Background: Invasive soft tissue infections result in significant morbidity, and are often fatal without prompt medical and surgical attention. Immunosuppressed and neutropenic patients are particularly susceptible to infection due to their immunologic state, and neutropenic patients frequently do not show the typical signs of inflammation or infection early in the course of soft tissue infections. Thus, their detection and treatment requires vigilance on the part of the pediatric team and communication with surgeons. Here we report on the surgical management of invasive soft tissue infections in immunosuppressed or neutropenic pediatric patients at a single institution.
Methods: This study is a retrospective chart review of patients less than 25 years old diagnosed with invasive soft tissue infections since January 1, 1998 and treated by the senior author at the University of Chicago.

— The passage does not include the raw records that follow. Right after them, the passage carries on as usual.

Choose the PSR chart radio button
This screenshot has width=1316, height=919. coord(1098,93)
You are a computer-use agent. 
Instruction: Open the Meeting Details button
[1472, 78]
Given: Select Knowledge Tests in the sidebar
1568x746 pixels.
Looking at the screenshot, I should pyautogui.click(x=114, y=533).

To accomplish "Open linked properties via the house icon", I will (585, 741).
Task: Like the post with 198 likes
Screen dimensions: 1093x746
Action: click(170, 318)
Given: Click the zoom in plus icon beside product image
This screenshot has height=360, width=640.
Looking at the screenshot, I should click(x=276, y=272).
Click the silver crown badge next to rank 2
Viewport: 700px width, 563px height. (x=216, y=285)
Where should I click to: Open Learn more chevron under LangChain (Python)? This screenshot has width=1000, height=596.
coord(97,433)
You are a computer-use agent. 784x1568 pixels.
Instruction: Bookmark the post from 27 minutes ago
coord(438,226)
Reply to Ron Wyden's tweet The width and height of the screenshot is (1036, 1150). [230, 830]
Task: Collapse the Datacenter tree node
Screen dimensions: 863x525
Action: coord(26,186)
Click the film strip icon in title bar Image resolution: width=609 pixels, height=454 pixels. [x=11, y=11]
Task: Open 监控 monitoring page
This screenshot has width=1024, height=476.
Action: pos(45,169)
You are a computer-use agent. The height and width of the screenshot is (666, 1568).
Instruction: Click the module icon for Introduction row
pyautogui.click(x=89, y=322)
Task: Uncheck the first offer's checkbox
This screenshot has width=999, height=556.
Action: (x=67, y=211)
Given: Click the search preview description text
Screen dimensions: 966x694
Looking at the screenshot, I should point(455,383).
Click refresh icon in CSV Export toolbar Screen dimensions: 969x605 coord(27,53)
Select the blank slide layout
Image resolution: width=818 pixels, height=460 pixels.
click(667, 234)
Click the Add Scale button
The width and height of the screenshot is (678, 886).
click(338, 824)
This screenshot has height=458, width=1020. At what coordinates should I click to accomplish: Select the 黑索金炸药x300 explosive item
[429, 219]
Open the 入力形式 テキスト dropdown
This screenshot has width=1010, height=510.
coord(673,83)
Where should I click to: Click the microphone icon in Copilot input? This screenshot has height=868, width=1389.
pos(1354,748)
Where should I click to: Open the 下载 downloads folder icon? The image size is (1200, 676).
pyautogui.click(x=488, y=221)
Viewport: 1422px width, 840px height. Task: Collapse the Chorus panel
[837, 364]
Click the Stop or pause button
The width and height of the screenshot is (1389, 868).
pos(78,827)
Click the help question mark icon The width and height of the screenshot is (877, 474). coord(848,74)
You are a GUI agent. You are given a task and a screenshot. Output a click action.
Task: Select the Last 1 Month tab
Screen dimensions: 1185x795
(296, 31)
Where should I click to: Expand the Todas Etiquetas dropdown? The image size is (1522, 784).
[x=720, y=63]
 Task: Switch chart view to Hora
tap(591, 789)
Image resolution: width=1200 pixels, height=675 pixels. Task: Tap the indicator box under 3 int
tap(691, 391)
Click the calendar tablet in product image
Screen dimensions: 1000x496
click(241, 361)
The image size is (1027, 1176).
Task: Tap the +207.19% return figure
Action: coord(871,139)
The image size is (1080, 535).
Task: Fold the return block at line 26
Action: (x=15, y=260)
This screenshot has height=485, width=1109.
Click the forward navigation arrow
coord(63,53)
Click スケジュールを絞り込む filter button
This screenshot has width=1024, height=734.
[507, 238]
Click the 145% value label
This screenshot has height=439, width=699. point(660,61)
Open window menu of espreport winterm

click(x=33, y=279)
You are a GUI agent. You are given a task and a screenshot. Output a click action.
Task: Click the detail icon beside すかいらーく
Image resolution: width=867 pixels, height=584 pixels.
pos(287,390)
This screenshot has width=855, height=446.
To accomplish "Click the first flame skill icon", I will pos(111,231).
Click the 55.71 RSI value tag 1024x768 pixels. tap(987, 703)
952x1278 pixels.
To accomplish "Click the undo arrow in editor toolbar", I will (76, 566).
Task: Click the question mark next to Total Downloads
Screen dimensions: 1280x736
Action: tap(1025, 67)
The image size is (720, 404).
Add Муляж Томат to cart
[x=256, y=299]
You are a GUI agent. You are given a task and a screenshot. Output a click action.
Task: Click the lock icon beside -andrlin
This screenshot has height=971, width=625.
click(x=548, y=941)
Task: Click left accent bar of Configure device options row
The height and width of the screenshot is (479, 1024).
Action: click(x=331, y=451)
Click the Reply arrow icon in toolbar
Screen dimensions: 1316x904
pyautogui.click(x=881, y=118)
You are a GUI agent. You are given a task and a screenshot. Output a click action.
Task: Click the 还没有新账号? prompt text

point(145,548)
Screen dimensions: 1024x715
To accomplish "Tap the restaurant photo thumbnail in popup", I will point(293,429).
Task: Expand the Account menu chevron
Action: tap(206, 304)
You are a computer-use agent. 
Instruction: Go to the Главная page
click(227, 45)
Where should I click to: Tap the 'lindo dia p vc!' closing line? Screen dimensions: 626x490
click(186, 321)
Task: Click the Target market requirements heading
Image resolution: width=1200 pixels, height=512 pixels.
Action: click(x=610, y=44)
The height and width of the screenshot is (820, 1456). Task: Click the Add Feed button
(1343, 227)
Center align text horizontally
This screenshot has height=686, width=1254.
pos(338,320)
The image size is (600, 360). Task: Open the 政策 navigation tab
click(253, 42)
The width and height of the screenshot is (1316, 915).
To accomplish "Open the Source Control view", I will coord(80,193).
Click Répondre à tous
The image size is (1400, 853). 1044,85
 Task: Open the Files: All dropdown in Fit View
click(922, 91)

Results: A total of 13 patients met criteria for inclusion with age ranging from 58 days to 24 years (mean: 11 years). Underlying diagnoses were malignancy with chemotherapy (9), prematurity (2), and immunosuppression secondary to chronic disease (2). Nine patients were neutropenic. Localizing symptoms were observed in all patients, and included tenderness, erythema, and/or presence of bullae, purpura, or necrotic tissue. Other documented symptoms included fever (5) or signs of sepsis (e.g. hypotension) (3). Three patients with malignancy had infection in proximity to chemotherapy port. Organisms isolated from the wound included P. aeruginosa (5), E. coli (2), Gram-positive cocci (3), MRSA (1), and E. cloacae (1). Septic microthrombi were found in 9 patients. The number of required procedures ranged from 1 to 15. Overall survival was 77% (10/13). Two patients died of complications related to infection, and 1 related to underlying malignancy; 2 patients required amputation (ear and leg).
Conclusions: Our experience indicates that invasive soft tissue infections can result in morbidity/mortality ranging from structural deficits amenable to reconstruction, to amputation or death. While many patients showed only subtle signs of infection, surgical investigation in all patients revealed widespread subcutaneous and muscular extension. We also noted a decreased magnitude of debridement in the later part of the study and attribute this to improved communication with pediatric oncologists resulting in earlier surgical consultation. A high index of suspicion by the pediatric team and communication with the surgical team are required to avoid the complications of invasive, soft tissue infections.